Public schools are following in the footsteps of the Hindu Girls College. The Education Ministry has opened bidding for the installation of solar panels on ten of the island’s primary and secondary institutions. A total generating capacity of 55,000 KW will be produced under this project for use by the schools. During vacations, the electricity produced will be sold to the CEB. The code permitting clients to feed power into the national grid is also attracting sugar farmers who are dealing with a decline in prices for sugar. Thousands of hectares of sugar plantation land has been abandoned, but farmers are now inviting small wind energy producers to set up windmills here. “They would like to derive some revenue compensating for the loss in sugar prices, as well as continue producing in some vegetables and fruits for the local market on the land around the wind farms”, Nundlall Basant Roi, chairperson of the Mauritius Cooperative Agricultural Federation told IPS.
The idea is at a preliminary stage, with uncertainty over how much additional income such wind farms could produce. Mauritius consumes around 350 MWh of electricity daily. The island presently depends mainly on imported oil and coal to meet its energy requirements, with only about 18 percent produced from renewable energy sources, including bagasse (sugar cane residue), hydro, solar and wind energy. The Central Electricity Board projects the island will need about 400 MWh each day by 2025, and it aims to produce 60 percent of its needs from renewable sources.
The government’s vision of a sustainable island has found a ready audience. At Vacoas, in the centre of the island, Deven Maulloo has installed four photovoltaic panels that provide electricity to his home; he does not sell anything to the CEB, but has shaved about $75 off his monthly bill, but he admits his solar system is not ideal. “We have to change our way of living and adjust it to the solar regime. We thus do all our household tasks that need electricity during the day,” he says.
The Grid Code is an important step to promote the adoption of small-scale renewable generation by individual consumers. The cost of investment in renewable energy is high, and the possibility of selling a surplus helps attract more participants. Gungadin says her school would not have considered this project if there was no option to sell the surplus to the CEB, but she sees it as having numerous benefits. “It’s not just like producing electricity and earning some money.
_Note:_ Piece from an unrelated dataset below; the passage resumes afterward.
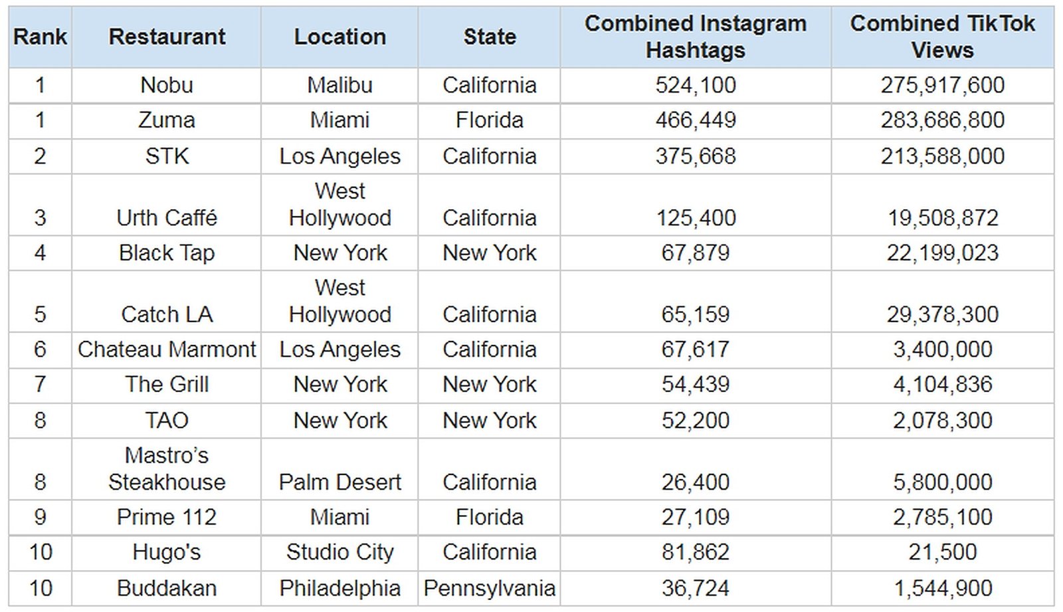Click Combined TikTok Views header

(x=942, y=37)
It is also a way to teach our students about climate change, electricity production from fossil fuel and why we need to produce it from renewable sources,” says Gungadin.
Both Gungadin and Deven Maulloo insist that solar energy is cost-effective in the long run.
The Grid Code
The Grid Code, produced by the Central Electricity Board (CEB), establishes the standards of performance, reliability and safety for the planning and operation of the power system in which clients can produce electricity from photovoltaic, wind or hydrological sources for their own use and sell any surplus to the national network. The code is restricted to plants up to a maximum capacity of 50 kilowatts and the total installed capacity is for now limited to a maximum of 200 plants island-wide. “We are experimenting on this project. We cannot just open the grid to thousands of small producers and then get stuck with inexperienced people,” a officer from the CEB said.
Pavitra Maulloo, a project engineer, says no major modifications to existing wiring is needed to sell electricity to the CEB: “Just a good insulation system, a two-way power meter to read the import and export of electricity and make sure all the connections are up to the norms.” The Board will buy the production at rates that will vary from 30 to 83 U.S. cents per KWh.